Como todos acompanharam, o Copom, Comitê de Política Monetária do Banco Central, aumentou em 0,75% a taxa Selic, que passou de 12,25% para 13% a.a.
Venho há muito tempo insistindo na necessidade de o Congresso Nacional exercer um controle sobre o Copom. Não é razoável que os seus membros, oito dirigentes do Banco Central, mantenham o poder de endividar o país, em quantias tão astronômicas, sem dar satisfação aos outros 180 milhões de brasileiros, em nome de quem a dívida é contraída. Pior, um endividamento que não acrescenta um tijolo nem resulta em qualquer benefício ao conjunto da sociedade.
O curioso é que, a pretexto de conter uma inflação que eles propagam como iminente, dispensam qualquer outra forma de conter o que chamam de forte demanda, ou seja, uma tendência ao consumo por parte do publico bem maior que a oferta desses bens pelo setor produtivo, e simplesmente aumentam a Selic, que em verdade é a taxa que o país paga pelo dinheiro que toma emprestado do público, via emissão de títulos da dívida pública. Os bancos e os fundos de investimentos, os grandes aplicadores da modalidade, ganham bilhões a cada decisão desses iluminados senhores, todos eles aplicadores, por certo, claro!

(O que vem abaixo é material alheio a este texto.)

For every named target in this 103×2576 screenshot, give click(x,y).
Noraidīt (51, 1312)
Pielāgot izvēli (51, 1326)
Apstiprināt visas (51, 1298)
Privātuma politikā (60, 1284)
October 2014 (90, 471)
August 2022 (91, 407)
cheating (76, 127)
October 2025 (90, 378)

Seria interessante se esses membros do Copom viessem a público explicar suas decisões. Dizer, por exemplo, por que não aumentam o nível dos depósitos compulsórios em vez de elevar a taxa Selic. Esclarecer se tal medida não tem eficácia, não é conveniente ou coisa que o valha.
O aumento do IOF sobre os empréstimos, que encarece o custo do dinheiro tão quanto a Selic e, portanto, provoca o desejado desestímulo ao consumo, teria a vantagem de aumentar a receita do governo ao invés de onerá-lo perigosamente como vem ocorrendo com essa absurda política do Banco Central.

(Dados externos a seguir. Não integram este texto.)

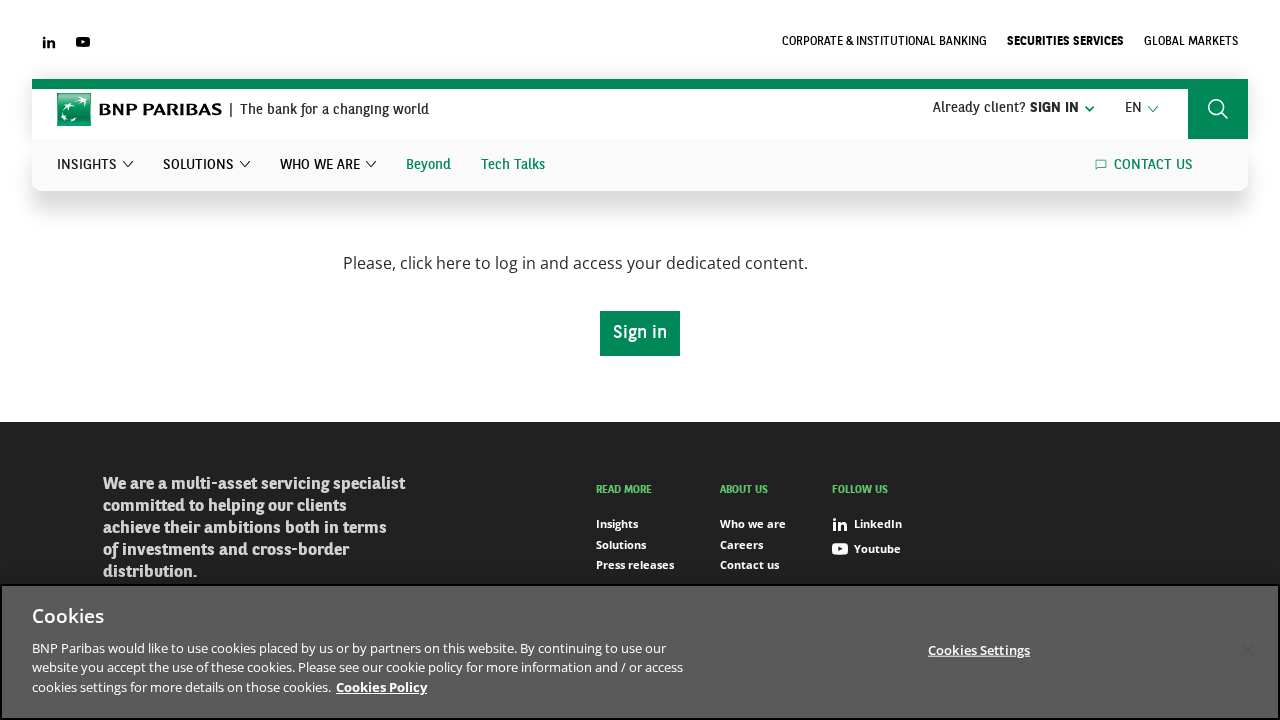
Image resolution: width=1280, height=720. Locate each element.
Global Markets (1191, 42)
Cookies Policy (381, 686)
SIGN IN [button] (1006, 108)
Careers (741, 544)
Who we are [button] (320, 165)
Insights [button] (87, 165)
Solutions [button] (198, 165)
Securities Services (1065, 42)
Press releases (635, 564)
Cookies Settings (979, 649)
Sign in (640, 333)
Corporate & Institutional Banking (884, 42)
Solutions (621, 544)
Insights (617, 523)
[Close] (1248, 649)
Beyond (428, 165)
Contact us (1153, 165)
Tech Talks (513, 165)
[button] (1141, 109)
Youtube (877, 548)
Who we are (753, 523)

Aliás, sobre esse tema, o Sr. Benjamin Steinbruch, dono da Companhia Siderúrgica Nacional, em artigo publicado na Folha de São Paulo, em 15/01/2008, a pretexto de reclamar do aumento do IOF ocorrido no início do ano, findou por valorizar esse mecanismo quando afirmou que “ao elevar a alíquota de IOF em 0,38% e dobrar a taxação desse imposto nos empréstimos para pessoas físicas, o governo promoveu aumento considerável nos custos do crédito direto ao consumidor”. Segundo ele, “simulações feitas pela Quest Investimentos (Folha, 6/1/08, pág. B3) indicam que a alta do IOF encarece o crédito na mesma proporção de uma elevação da taxa básica de juros (Selic) em 0,95 ponto percentual no caso dos veículos e de 2,03 pontos no do consignado.”
Por outro lado, a mesma Folha de São Paulo, edição da última quinta-feira, traz reportagem especializada de Eduardo Cucolo, na qual afirma que esse último aumento irá custar aos cofres públicos, num período de 12 meses, R$ 4,841 bilhões. Ou seja, numa canetada só, saiu pelo ralo uma quantia superior ao que o Brasil precisa investir por ano em saneamento, investimento que resolveria nosso problema nessa área.
Claro que, nessa conta, não se considerou todo o efeito multiplicador na elevação da dívida daqui pra frente. Estava previsto que o nosso endividamento, só neste ano, cresceria R$ 316 bilhões. Sairia de R$ 1,224 trilhão, de dezembro último, para R$ 1,540 trilhão no final deste ano. Agora, com esses aumentos excessivos, sabe Deus a dimensão dessa conta. Tudo, repito, sem nenhum benefício para o povo brasileiro.
Voltando ao artigo do sr. Steinbruch, lá ele o encerra com a seguinte citação: “O escritor canadense Joseph Murphy diz que o medo normal é bom, mas o anormal é destrutivo, porque acarreta obsessões, complexos, pânico e terror. Temer e vigiar a inflação, principalmente em um país de passado hiperinflacionário, é apropriado e construtivo. Mas aterrorizar-se com ela só pode levar à mediocridade e ao fracasso”.
Medo demais e sabedoria de menos? Ou sabedoria demais e medo de menos?